● Reading text:
Castle in Bourgogne-Franche-Comté, France

Château de Chastellux (/fr/) is a French castle with elements from the eleventh, thirteenth, fifteenth and nineteenth centuries. It is located in Chastellux-sur-Cure in the Yonne, Bourgogne-Franche-Comté.

This castle is still inhabited by the family who built it, a rarity in France. The oldest existing part of the building, the Saint-Jean tower, was built c. 1080 AD.

The main building was the first part to be registered as a monument historique in 1925. The Saint-Jean tower and the surrounding buildings were later classified in 1976 and 1989, respectively.

== History ==
The house of Chastellux takes its name from a place called Castrum Lucii located on the banks of the Cure, 15 km from Avallon. Initially, the building in its original state was a Roman fort made of wood and stone. There remains many traces of Roman influence in the region, including the mosaic of Chagnats found in the fields and currently on display at the museum of Avallonnais, Avallon.

● Dataset records:
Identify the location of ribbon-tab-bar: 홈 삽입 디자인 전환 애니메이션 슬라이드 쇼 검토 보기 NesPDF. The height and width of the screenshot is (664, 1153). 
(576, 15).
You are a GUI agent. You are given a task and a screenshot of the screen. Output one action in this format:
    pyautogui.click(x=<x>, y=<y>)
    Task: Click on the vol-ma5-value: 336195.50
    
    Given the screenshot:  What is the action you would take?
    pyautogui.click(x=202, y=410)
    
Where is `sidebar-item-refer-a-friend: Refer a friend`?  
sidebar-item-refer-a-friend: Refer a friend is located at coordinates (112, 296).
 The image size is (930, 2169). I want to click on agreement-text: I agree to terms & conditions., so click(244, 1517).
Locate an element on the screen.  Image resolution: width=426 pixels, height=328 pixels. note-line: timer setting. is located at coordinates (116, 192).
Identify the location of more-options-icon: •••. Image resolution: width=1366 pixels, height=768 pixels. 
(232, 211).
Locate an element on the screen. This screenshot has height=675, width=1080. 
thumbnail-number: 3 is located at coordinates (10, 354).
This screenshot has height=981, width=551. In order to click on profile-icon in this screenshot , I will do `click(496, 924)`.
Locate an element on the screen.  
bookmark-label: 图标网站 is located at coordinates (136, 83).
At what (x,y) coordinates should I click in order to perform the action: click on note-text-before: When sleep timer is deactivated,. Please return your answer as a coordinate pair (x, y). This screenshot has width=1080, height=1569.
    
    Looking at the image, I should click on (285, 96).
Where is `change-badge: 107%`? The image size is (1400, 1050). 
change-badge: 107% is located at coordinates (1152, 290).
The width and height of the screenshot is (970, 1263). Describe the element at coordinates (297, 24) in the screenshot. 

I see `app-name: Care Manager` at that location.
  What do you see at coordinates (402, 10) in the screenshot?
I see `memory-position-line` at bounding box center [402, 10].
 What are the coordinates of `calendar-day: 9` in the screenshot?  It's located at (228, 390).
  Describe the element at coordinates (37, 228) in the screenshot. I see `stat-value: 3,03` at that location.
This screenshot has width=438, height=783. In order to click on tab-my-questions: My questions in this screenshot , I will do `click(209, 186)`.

● Exercise directions: Go on with the text about Château de Chastellux, starting after its last sentence. The entries were taken from a different source.

● Response to this exercise:
=== Middle Ages ===
The oldest evidence of presence of the lords of Chastellux on the current site of the castle is an account of a hearing at "the ancient Saint Jean tower in 1116". The hearing was about a property rights dispute between local barons and clergy of the Abbey of Molesme.

For ten centuries, the castle of Chastellux did not stop growing, embellished and restored by successive generations of the family.

Planted on a rocky peak surmounting the Cure, its strategic location helped to protect the castle from attack. Located on the borders of the Yonne and Nièvre, the fortress hosted armies that came to defend the borders of Burgundy, being an independent duchy at the time.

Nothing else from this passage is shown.